_WHAT NEEDS TO BE DONE_. Substitute "chip" for "swatch" in the rows from the start of the rows down to the line containing "will pyautogui.click(x=408, y=377).", and leave everything else unchanged.

-- START OF THE RECORDS --

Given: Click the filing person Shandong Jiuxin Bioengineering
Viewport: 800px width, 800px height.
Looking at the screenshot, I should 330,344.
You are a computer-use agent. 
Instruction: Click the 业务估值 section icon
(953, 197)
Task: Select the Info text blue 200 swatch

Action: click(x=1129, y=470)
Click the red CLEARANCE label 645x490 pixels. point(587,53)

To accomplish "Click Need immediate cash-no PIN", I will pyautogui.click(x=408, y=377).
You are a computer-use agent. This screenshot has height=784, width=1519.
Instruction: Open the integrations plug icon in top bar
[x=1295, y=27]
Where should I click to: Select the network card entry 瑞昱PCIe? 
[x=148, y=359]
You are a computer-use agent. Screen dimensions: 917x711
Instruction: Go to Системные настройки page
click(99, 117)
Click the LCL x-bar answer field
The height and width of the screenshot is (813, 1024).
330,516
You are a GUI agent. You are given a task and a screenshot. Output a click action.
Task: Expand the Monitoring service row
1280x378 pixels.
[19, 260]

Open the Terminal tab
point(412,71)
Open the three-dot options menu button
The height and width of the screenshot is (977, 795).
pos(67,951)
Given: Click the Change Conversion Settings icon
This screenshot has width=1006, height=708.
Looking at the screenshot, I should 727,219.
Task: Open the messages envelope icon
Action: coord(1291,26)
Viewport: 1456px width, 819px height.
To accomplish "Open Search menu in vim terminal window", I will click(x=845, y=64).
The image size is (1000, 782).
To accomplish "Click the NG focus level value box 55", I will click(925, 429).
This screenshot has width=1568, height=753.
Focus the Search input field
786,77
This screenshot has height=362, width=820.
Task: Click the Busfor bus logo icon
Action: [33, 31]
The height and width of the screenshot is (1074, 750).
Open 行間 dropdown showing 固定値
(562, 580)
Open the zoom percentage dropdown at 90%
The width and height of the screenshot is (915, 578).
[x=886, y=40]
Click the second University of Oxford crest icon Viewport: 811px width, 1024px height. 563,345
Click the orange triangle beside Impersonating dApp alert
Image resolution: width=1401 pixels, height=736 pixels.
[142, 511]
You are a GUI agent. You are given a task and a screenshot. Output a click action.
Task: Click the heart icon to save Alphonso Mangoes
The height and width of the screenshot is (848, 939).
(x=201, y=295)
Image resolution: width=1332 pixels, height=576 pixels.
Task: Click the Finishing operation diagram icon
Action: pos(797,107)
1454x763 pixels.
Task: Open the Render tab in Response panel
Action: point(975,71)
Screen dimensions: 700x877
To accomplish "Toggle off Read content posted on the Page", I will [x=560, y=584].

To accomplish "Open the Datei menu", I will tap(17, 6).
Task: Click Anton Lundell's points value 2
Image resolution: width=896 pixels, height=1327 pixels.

-- END OF THE RECORDS --

_OUTPUT FOR THIS TASK_.
Given: Click the filing person Shandong Jiuxin Bioengineering
Viewport: 800px width, 800px height.
Looking at the screenshot, I should 330,344.
You are a computer-use agent. 
Instruction: Click the 业务估值 section icon
(953, 197)
Task: Select the Info text blue 200 chip

Action: click(x=1129, y=470)
Click the red CLEARANCE label 645x490 pixels. point(587,53)

To accomplish "Click Need immediate cash-no PIN", I will pyautogui.click(x=408, y=377).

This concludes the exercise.